Work request:
Give the data again exactly, stopping after the "Telenor Kundtjänst: Hitta" line.

(Information shown)

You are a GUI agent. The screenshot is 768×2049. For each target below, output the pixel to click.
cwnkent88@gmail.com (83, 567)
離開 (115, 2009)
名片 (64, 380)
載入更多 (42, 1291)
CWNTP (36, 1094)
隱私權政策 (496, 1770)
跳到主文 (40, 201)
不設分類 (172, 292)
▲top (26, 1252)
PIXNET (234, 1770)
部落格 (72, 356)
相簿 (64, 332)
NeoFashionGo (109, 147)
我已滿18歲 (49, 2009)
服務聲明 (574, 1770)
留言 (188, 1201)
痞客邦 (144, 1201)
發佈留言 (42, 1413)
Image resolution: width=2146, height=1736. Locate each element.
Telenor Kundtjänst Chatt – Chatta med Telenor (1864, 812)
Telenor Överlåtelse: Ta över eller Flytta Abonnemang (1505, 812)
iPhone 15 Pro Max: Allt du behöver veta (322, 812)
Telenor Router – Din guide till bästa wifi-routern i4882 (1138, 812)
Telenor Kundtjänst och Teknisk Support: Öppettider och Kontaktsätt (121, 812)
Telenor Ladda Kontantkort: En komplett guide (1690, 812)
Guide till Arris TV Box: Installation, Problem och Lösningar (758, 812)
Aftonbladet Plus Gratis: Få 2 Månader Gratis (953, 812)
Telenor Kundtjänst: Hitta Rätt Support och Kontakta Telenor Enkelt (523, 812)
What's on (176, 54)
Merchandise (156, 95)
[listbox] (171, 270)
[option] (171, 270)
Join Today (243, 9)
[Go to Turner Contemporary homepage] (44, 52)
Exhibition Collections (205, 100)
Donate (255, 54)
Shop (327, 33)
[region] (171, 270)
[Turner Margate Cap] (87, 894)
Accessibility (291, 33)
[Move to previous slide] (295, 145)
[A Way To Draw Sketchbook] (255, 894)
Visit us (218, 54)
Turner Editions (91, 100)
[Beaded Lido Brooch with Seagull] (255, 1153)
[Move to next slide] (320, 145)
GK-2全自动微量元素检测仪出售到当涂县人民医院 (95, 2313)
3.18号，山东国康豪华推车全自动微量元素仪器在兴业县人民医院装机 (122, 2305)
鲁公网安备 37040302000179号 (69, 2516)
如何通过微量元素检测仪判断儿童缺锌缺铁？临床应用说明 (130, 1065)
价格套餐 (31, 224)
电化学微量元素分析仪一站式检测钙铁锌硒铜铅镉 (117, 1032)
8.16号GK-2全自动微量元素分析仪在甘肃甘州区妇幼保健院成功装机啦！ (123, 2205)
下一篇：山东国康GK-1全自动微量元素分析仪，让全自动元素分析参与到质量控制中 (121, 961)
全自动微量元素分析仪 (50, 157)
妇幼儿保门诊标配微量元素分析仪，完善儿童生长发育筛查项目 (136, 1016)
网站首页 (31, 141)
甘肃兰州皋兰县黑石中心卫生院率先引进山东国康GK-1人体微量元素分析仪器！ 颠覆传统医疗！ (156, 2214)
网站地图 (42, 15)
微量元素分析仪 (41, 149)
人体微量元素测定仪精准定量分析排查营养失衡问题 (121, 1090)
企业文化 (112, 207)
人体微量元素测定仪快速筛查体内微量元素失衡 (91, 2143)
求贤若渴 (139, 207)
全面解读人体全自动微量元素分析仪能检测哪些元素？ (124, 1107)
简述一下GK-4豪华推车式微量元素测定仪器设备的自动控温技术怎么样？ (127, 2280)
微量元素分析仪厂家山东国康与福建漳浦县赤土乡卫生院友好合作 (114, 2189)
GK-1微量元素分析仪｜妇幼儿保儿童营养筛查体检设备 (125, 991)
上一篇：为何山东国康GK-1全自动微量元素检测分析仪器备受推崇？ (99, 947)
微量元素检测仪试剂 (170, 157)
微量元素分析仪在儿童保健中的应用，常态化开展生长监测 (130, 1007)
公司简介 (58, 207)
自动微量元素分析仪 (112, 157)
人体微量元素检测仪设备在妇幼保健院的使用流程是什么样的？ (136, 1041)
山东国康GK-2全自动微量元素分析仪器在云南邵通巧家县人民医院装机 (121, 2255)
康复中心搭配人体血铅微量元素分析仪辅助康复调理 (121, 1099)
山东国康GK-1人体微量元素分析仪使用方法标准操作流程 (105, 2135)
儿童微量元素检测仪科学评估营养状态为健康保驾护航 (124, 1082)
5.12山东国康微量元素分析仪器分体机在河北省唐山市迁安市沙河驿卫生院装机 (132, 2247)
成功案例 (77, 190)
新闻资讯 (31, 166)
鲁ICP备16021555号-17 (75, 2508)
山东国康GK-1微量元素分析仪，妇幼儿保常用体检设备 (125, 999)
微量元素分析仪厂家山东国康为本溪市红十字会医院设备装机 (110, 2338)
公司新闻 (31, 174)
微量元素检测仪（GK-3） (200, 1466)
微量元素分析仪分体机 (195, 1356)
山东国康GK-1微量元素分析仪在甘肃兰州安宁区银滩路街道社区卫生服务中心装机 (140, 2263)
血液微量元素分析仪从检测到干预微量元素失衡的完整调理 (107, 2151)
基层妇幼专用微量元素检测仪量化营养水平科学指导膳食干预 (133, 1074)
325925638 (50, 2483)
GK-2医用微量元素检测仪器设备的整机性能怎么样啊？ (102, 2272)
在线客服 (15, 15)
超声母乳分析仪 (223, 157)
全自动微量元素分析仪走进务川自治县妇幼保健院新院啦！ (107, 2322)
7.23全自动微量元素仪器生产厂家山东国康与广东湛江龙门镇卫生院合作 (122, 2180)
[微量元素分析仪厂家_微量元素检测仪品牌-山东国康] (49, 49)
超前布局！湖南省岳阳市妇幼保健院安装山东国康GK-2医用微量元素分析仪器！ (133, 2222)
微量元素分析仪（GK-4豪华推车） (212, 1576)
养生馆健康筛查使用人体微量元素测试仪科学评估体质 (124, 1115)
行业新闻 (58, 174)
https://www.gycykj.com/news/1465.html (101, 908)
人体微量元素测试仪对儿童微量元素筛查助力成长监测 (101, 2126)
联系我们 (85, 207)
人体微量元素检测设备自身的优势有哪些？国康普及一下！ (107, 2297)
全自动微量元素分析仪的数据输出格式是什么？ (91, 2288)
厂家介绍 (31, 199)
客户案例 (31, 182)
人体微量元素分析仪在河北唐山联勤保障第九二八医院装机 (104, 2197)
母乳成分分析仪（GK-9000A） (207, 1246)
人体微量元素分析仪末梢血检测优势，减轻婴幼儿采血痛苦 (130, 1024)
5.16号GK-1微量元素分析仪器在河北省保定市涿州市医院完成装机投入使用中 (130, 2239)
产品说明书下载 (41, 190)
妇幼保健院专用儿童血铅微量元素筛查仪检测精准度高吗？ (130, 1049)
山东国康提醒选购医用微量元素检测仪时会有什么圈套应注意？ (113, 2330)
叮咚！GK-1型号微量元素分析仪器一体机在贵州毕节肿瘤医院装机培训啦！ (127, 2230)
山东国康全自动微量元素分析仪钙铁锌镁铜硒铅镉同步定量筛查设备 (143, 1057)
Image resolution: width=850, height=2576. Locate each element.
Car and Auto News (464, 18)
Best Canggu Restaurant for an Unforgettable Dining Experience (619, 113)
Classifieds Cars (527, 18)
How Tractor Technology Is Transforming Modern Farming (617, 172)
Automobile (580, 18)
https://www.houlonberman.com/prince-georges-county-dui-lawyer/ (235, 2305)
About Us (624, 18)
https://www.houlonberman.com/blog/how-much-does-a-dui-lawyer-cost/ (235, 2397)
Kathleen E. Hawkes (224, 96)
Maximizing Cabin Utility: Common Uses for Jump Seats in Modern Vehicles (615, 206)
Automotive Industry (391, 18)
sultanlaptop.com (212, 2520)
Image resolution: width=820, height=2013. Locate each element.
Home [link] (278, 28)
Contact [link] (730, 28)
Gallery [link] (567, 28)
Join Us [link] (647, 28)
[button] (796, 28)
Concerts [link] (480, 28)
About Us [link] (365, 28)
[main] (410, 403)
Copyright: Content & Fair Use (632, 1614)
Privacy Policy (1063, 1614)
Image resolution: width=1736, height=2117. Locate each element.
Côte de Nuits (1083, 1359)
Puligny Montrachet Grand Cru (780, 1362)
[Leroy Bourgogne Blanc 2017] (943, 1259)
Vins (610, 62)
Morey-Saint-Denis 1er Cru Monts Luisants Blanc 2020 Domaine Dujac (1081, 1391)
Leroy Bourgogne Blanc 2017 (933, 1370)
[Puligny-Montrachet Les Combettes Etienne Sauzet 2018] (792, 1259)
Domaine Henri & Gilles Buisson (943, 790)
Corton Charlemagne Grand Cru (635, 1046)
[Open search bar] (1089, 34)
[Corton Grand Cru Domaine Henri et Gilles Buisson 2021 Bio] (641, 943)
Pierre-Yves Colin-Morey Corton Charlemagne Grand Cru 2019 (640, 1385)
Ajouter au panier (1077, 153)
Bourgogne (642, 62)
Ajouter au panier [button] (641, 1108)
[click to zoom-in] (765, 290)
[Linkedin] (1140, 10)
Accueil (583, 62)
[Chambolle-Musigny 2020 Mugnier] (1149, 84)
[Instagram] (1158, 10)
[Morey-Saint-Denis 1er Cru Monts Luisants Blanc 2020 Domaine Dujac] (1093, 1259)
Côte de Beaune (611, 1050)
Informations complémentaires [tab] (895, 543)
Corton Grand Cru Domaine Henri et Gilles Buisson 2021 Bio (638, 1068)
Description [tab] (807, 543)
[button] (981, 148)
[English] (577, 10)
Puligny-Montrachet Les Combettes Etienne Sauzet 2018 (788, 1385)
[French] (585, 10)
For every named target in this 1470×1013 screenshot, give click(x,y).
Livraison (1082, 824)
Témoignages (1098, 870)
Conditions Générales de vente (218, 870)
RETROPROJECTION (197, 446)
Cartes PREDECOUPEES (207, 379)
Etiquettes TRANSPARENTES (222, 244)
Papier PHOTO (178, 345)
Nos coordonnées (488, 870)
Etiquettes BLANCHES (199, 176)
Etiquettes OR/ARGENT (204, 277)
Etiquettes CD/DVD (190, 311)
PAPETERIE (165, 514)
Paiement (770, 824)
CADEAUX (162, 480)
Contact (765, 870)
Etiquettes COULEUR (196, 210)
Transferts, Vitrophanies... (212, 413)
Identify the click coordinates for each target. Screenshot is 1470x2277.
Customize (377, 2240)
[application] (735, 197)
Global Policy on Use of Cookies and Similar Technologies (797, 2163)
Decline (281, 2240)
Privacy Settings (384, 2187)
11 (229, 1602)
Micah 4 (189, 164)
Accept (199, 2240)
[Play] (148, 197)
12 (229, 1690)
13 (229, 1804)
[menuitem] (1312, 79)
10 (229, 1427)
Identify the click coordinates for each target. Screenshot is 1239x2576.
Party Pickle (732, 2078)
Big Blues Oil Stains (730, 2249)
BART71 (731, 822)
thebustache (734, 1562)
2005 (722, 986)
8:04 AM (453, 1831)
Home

(End Information shown)

Solution:
You are a GUI agent. The screenshot is 768×2049. For each target below, output the pixel to click.
cwnkent88@gmail.com (83, 567)
離開 (115, 2009)
名片 (64, 380)
載入更多 (42, 1291)
CWNTP (36, 1094)
隱私權政策 (496, 1770)
跳到主文 (40, 201)
不設分類 (172, 292)
▲top (26, 1252)
PIXNET (234, 1770)
部落格 (72, 356)
相簿 (64, 332)
NeoFashionGo (109, 147)
我已滿18歲 (49, 2009)
服務聲明 (574, 1770)
留言 (188, 1201)
痞客邦 (144, 1201)
發佈留言 (42, 1413)
Image resolution: width=2146, height=1736. Locate each element.
Telenor Kundtjänst Chatt – Chatta med Telenor (1864, 812)
Telenor Överlåtelse: Ta över eller Flytta Abonnemang (1505, 812)
iPhone 15 Pro Max: Allt du behöver veta (322, 812)
Telenor Router – Din guide till bästa wifi-routern i4882 (1138, 812)
Telenor Kundtjänst och Teknisk Support: Öppettider och Kontaktsätt (121, 812)
Telenor Ladda Kontantkort: En komplett guide (1690, 812)
Guide till Arris TV Box: Installation, Problem och Lösningar (758, 812)
Aftonbladet Plus Gratis: Få 2 Månader Gratis (953, 812)
Telenor Kundtjänst: Hitta Rätt Support och Kontakta Telenor Enkelt (523, 812)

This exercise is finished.